Fourteen Campylobacter jejuni genes--porA, cadF, omp18, dnaK, flaC, peb1, peb2, peb3, peb4, ahpC, groEL, tuF, hipO, and Cj0069--were cloned and expressed in Escherichia coli BL21. The recombinant proteins were purified on histidine (His) and glutathione S-transferase (GST) trap columns using the ÄKTA Explorer 100 System. Recombinant proteins were visualized using sodium dodecyl sulfate-polyacrylamide gel electrophoresis and identified using matrix-assisted laser desorption ionization time-of-flight mass spectrometry. The antigenicities of these recombinant proteins were assessed by Western blotting and enzyme-linked immunosorbent assays with anti-C. jejuni immune rabbit sera.
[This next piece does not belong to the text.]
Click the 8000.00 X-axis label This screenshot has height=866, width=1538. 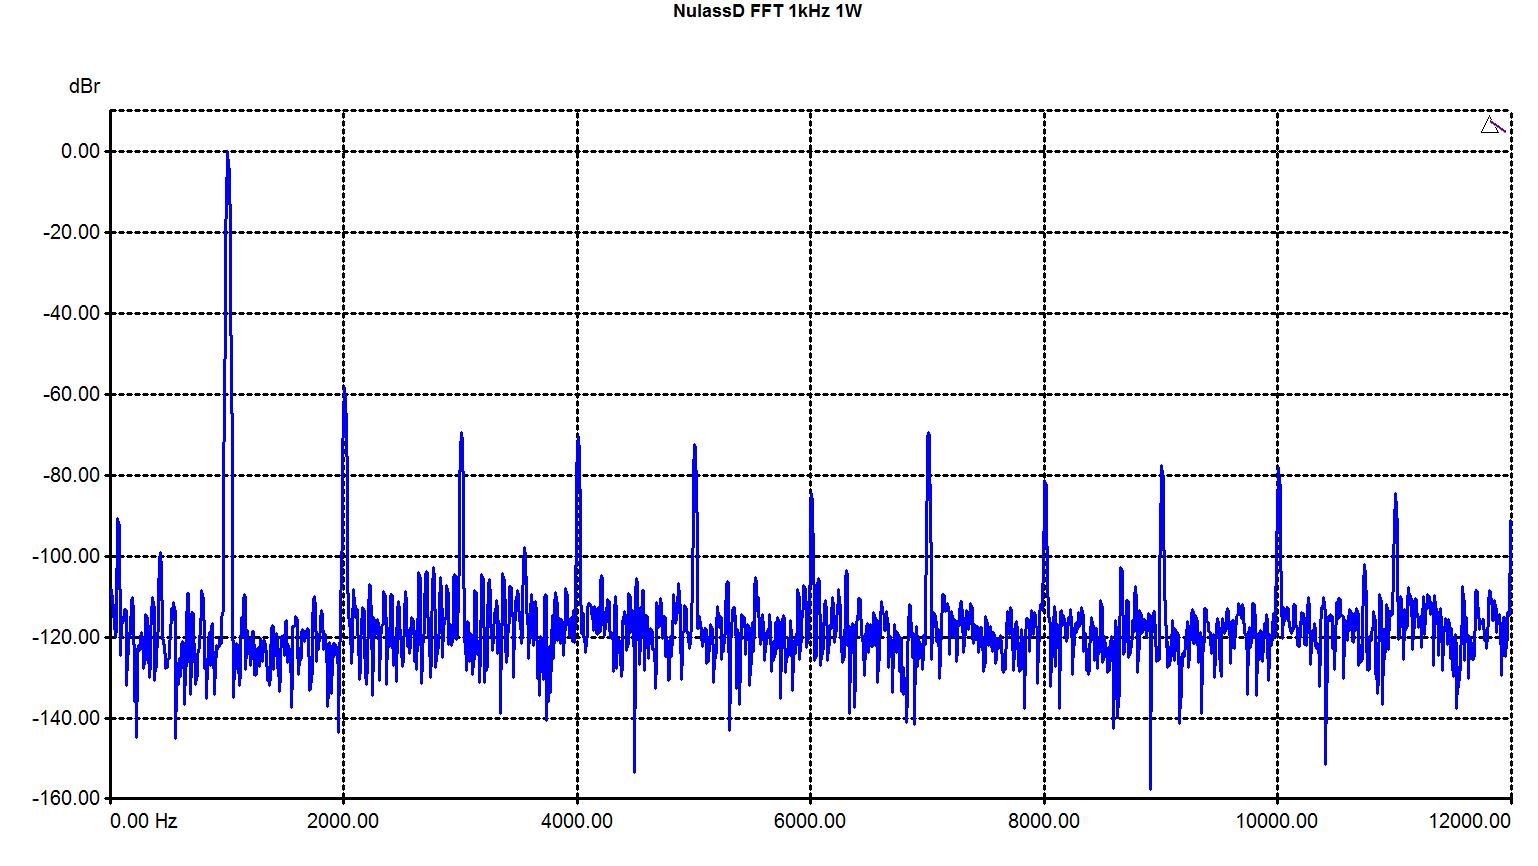tap(1043, 821)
Four recombinant proteins, including rGST-PorA, rHis-CadF, rGST-GroEL, and rGST-TuF, demonstrated reactions with both anti-serum and preimmune serum, while rHis-DnaK, rGST-FlaC, rGST-PEB2, rGST-PEB3, rGST-PEB4, and rGST-HipO showed variable antigenicity characteristics to the anti-sera derived from different C. jejuni strains. rHis-Omp18, rHis-PEB1, and rGST-AhpC demonstrated universal and specific antigenities with the entire anti-sera panel tested in this present study, while recombinant rGST-Cj0069 and rHis-DnaK did not react with any of the anti-C. jejuni sera tested. In conclusion, rGST-AhpC may be useful as a potential serodiagnostic antigen for C. jejuni infection.